PS I wasted my money to be able to tell you not to. That’s what we do.
TROPICAL REIGN
It’s raining hard in Singapore as we sit in the plane, waiting to take off for the next flight, to New Delhi. Rain in the tropics is a deluge from a bright, beige sky. This is a green city for a reason.
SOUL FULL
On the flight from Singapore to Delhi, a bare foot is stuck through the gap between mine and the next seat, and rested on the seat arm next to me.
A child behind, is sitting on a parent’s lap for the five hour, 15 minute flight, mostly kicking the back of my seat. (Travel has its challenges.) I don’t usually recline my seat, but I do today, and stuff pillows behind me to dull the blows.

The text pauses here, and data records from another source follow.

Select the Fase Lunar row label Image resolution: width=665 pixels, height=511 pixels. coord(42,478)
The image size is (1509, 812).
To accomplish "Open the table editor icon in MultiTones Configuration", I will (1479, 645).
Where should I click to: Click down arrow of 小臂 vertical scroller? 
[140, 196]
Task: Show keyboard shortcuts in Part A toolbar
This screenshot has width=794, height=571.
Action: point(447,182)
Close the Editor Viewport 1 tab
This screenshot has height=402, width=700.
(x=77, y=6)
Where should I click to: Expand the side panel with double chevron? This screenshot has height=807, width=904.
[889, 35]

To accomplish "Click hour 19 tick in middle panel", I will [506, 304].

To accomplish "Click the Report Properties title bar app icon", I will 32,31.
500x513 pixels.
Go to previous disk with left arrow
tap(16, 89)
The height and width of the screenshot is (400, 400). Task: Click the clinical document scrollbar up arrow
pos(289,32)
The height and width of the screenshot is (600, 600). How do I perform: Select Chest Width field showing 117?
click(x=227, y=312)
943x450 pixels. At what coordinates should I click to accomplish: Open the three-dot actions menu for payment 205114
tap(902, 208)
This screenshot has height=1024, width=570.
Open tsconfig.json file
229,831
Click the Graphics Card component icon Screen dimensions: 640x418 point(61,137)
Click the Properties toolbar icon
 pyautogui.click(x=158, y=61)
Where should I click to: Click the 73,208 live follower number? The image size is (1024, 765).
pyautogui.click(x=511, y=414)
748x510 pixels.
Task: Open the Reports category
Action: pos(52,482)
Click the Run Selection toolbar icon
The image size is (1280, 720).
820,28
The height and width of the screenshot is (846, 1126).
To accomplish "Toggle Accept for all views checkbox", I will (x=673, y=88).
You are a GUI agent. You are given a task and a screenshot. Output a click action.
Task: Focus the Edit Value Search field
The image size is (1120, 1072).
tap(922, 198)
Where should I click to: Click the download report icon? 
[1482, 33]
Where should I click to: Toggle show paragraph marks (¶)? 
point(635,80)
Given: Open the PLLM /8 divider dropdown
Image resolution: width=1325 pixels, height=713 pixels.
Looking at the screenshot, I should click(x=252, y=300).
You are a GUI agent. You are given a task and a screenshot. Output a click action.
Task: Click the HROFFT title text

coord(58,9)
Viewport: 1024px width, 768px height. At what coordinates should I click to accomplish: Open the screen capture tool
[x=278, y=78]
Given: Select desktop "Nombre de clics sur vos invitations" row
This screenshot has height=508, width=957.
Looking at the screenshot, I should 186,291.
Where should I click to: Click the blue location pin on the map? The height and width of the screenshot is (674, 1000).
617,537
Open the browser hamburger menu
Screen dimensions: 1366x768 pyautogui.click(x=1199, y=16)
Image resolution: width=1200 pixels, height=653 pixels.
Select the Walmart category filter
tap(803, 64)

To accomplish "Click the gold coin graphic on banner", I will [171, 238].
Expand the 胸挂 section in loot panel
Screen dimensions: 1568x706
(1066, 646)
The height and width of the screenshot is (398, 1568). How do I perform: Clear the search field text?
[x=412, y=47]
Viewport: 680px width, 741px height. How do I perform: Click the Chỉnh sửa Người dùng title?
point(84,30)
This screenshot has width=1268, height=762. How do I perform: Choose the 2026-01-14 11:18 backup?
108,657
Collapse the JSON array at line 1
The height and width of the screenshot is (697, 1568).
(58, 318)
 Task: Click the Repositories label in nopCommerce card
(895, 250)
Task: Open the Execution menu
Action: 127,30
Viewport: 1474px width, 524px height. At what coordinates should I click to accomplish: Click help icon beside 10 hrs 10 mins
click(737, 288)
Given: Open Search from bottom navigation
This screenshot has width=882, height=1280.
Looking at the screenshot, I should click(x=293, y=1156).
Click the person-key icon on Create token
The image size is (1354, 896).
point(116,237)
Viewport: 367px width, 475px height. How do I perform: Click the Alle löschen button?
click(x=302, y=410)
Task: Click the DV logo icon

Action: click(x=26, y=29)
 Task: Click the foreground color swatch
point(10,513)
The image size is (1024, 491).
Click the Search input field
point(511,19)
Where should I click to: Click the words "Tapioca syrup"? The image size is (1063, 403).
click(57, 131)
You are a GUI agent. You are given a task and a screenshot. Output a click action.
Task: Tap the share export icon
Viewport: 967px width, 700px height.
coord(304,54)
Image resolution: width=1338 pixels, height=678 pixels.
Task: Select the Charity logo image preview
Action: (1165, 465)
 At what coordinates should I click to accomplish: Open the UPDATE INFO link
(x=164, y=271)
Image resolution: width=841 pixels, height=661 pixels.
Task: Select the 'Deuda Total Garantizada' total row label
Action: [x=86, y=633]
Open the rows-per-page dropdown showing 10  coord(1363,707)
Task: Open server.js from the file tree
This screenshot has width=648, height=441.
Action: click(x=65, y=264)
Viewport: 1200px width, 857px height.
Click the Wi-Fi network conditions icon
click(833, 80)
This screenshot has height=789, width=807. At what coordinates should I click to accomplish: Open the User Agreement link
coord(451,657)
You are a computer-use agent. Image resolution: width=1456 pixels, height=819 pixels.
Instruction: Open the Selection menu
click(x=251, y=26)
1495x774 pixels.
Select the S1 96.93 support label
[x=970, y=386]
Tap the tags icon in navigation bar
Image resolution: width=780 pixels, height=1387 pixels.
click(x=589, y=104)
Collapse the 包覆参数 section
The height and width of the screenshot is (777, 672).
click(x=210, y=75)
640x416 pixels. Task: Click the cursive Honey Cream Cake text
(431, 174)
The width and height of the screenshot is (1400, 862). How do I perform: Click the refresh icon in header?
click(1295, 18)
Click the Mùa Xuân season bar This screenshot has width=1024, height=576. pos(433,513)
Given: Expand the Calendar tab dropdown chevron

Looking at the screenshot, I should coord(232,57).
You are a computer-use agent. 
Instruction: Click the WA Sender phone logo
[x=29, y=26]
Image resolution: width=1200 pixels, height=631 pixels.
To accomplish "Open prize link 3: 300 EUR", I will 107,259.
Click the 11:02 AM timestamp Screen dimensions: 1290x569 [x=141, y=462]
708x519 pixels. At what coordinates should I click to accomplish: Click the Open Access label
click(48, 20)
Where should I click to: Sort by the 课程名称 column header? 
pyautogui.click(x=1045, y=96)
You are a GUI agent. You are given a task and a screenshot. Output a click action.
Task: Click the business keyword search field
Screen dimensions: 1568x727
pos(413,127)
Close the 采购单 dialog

I did have two empty seats next to me. I thought I’d won, for once. Now I have a woman sleeping with her head in my lap, her feet out in the walkway. (Sharing is caring.)
EASY ENTERTAINMENT
Singapore Airlines’ entertainment system is not only easy to navigate and with a curated feel (many airlines’ systems feel almost pumped too full), but when I clean the screen I realise it has already been thoroughly cleansed after the last flight. My choices today include Bend it Like Beckham (probably prompted by the Netflix Beckham documentary). It gives a bit of insight into Indian culture, and even a wedding, in Hounslow, near Heathrow Airport (with women’s soccer and Keira Knightley thrown in). It is a good re-watch, especially as I spent a year at school in Hounslow as a child. Oh, and it has a happy ending.
DROWNED OUT
… but it’s a little difficult to hear any movie, as the woman behind me has been chanting to a grandchild at the top of her voice for the last hour. The same two bars, over and over and over (get me off this plane).
ARRIVING IN DELHI
I last arrived in Delhi in 2018 — and today, Indira Gandhi International Airport’s T3 still feels calm and well organised (it opened in July 2010). This city went through some version of hell during the pandemic. I lost friends. But I’m glad to be back.
OTHERS ARRIVING
I am with Narendra Singh Rathore Bawadi, the experienced guide on our Travel Club Tour of Delhi, Agra, Jaipur and Udaipur. We leave at 4.30am in hazy light, to go to the airport to meet the group arriving on another flight, drink coffee from the little stall, and stand in the crowd to welcome them. Then we’re off to the Taj Palace New Delhi hotel.
INDIA REVELATIONS
I see a rail carriage marked for “Differently Abled Persons”.
There is a constitutional right to use the washroom of any hotel in India, whether you are staying there or not.
A Hindu house traditionally has its door facing east, as dawn kills the darkness.